Dans l’espace parce qu’ici nous vivons dans la forêt, le monastère y est niché, il en fait partie. Nous faisons l’expérience d’une autre perception de l’espace parce que nous vivons toutes nos journées dehors, en contact avec la nature, le ciel, les cycles du soleil, le vent, les odeurs variées, les bruits, les mouvements et les transformations de la nature. Nous ne sommes confinés à l’intérieur d’un espace clos, en l’occurrence notre chambre, que pour y dormir.  L’espace de notre vie s’agrandit, nous percevons notre lien naturel avec les arbres, les fleurs, les oiseaux, les insectes, avec la vie.

Vivre en monastère, c’est aussi faire l’expérience du temps sans dépendances, sans obligations, sans limitations. Bien vite, nous ne savons plus le jour et la date du calendrier des hommes, nous retournons à ce temps sans emprise, où les premiers rayons du soleil nous éveillent à la vie,
où les étoiles dans le ciel nous accompagnent vers le sommeil. Le temps, ici, c’est ce que nous expérimentons, ce que nous découvrons aussi à travers la pratique.
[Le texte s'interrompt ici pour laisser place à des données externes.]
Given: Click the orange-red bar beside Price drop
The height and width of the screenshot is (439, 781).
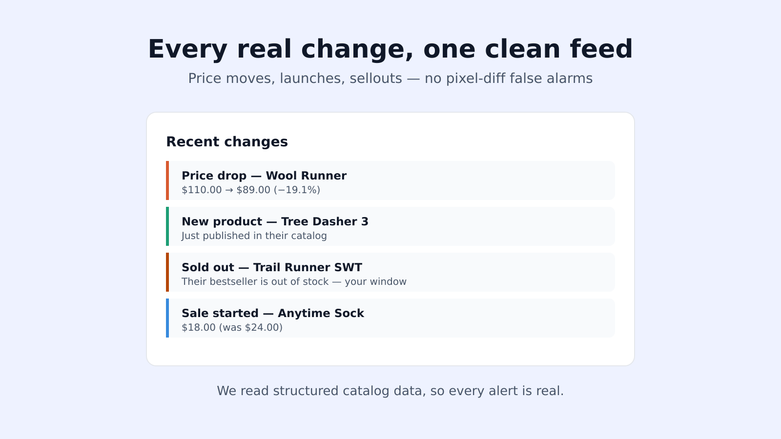Looking at the screenshot, I should 167,180.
La vie au monastère est rythmée par la pratique. Pratiquer est naturel, quelques soient les styles, les formes enseignés. La pratique est un outil nécessaire à l’épanouissement de l’homme. Pratiquer chaque jour, c’est entretenir et renforcer un lien étroit avec soi-même. Ce lien est fait de trois fils : apprendre de son corps, apprendre de son cœur, apprendre de son esprit.
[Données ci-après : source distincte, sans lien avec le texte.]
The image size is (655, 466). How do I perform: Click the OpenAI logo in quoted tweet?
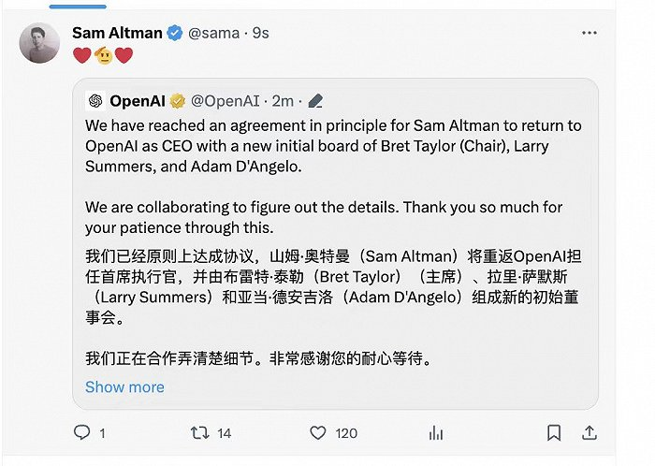95,100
Chaque jour, nous commençons nos journées par la pratique aux environs de 8 h. Nous faisons une pause à 10 h pour manger un bol de nouilles et retournons à la pratique jusqu’à 17 h, petite pause et repas du soir. Certaines nuits, sous la voûte céleste, nous méditons. Nous ne choisissons pas ce que nous voulons apprendre ou pratiquer, nous mettons notre apprentissage dans les mains du Maître (Shifu). Ici, point de division, de séparation entre le Qi gong, le Tai ji quan, la méditation… nous les pratiquons sans distinction, chacune des pratiques nourrissant, induisant l’autre. Les enseignements de la pratique sont au-delà de la forme et des noms que nous leur donnons, chaque forme contenant toutes les autres. Nous nous en remettons à l’expérience du Shifu pour explorer par nous-mêmes les techniques et les enseignements millénaires sans a priori et sans attente. Nous en faisons l’expérience, ouverts à ce que nous ne savons pas, à ce que nous ne comprenons pas, à ce qui nous est inconnu.
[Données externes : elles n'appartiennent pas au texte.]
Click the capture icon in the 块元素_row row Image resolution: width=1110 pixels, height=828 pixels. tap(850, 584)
Vivre l’expérience de la vie en monastère, c’est aussi  rencontrer les pèlerins de passage, partager les corvées du cuisinier, boire du thé en discutant avec le Shifu, avoir le temps à soi, le temps de vivre, le temps de l’essentiel.

Vivre l’expérience de la vie en monastère taoïstes ou bouddhistes en Chine, c’est boire à l’eau de la source des enseignements, c’est faire l’expérience millénaire de l’apprentissage de soi et du monde qui nous entoure, c’est retrouver l’espace et le temps de ce qui est nécessaire à notre épanouissement, à notre humanité.